Mitochondrial metabolism in neural stem cells and implications for neurodevelopmental and neurodegenerative diseases

Abstract

Mitochondria are cytoplasmic organelles having a fundamental role in the regulation of neural stem cell (NSC) fate during neural development and maintenance. During embryonic and adult neurogenesis, NSCs undergo a metabolic switch from glycolytic to oxidative phosphorylation with a rise in mitochondrial DNA (mtDNA) content, changes in mitochondria shape and size, and a physiological augmentation of mitochondrial reactive oxygen species which together drive NSCs to proliferate and differentiate. Genetic and epigenetic modifications of proteins involved in cellular differentiation (Mechanistic Target of Rapamycin), proliferation (Wingless-type), and hypoxia (Mitogen-activated protein kinase)–and all connected by the common key regulatory factor Hypoxia Inducible Factor-1A–are deemed to be responsible for the metabolic shift and, consequently, NSC fate in physiological and pathological conditions.
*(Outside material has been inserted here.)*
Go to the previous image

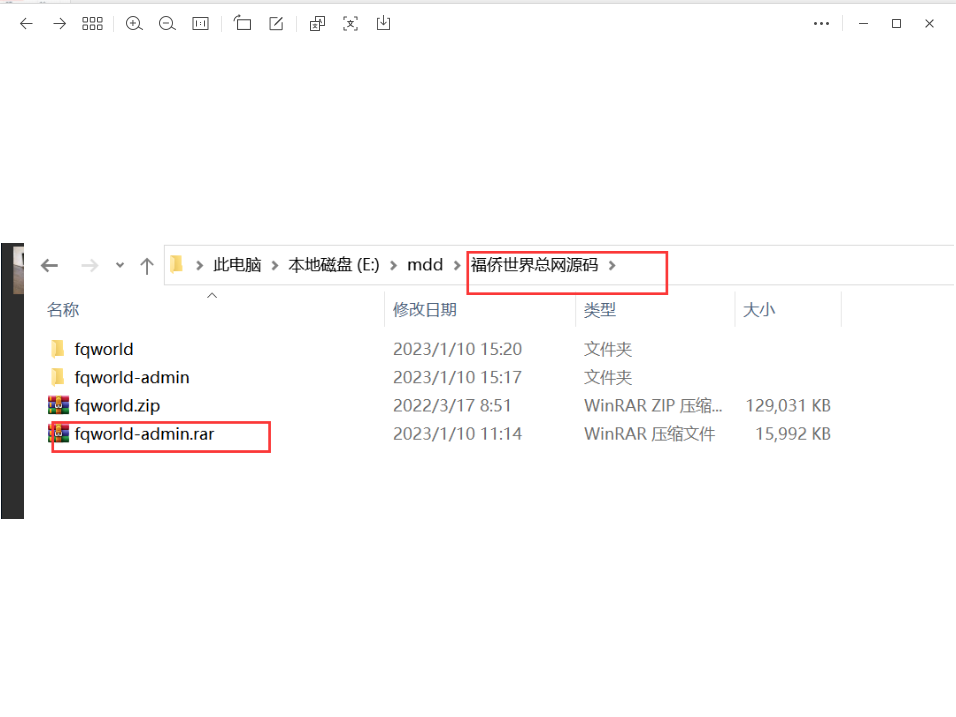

Both primary mitochondrial dysfunction due to mutations in nuclear DNA or mtDNA or secondary mitochondrial dysfunction in oxidative phosphorylation (OXPHOS) metabolism, mitochondrial dynamics, and organelle interplay pathways can contribute to the development of neurodevelopmental or progressive neurodegenerative disorders. This review analyses the physiology and pathology of neural development starting from the available in vitro and in vivo models and highlights the current knowledge concerning key mitochondrial pathways involved in this process.